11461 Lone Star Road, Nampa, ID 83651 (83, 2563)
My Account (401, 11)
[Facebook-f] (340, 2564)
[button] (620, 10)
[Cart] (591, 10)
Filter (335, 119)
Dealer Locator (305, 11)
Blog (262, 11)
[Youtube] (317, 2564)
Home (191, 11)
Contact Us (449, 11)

══════════════════════════════

→ **What is needed**: Convert the lines of the data from the one containing "[Facebook-f] (340, 2564)" through the end of the data, both included, into a numbered list, omitting any blank lines.

→ **Written response**:
1. [Facebook-f] (340, 2564)
2. [button] (620, 10)
3. [Cart] (591, 10)
4. Filter (335, 119)
5. Dealer Locator (305, 11)
6. Blog (262, 11)
7. [Youtube] (317, 2564)
8. Home (191, 11)
9. Contact Us (449, 11)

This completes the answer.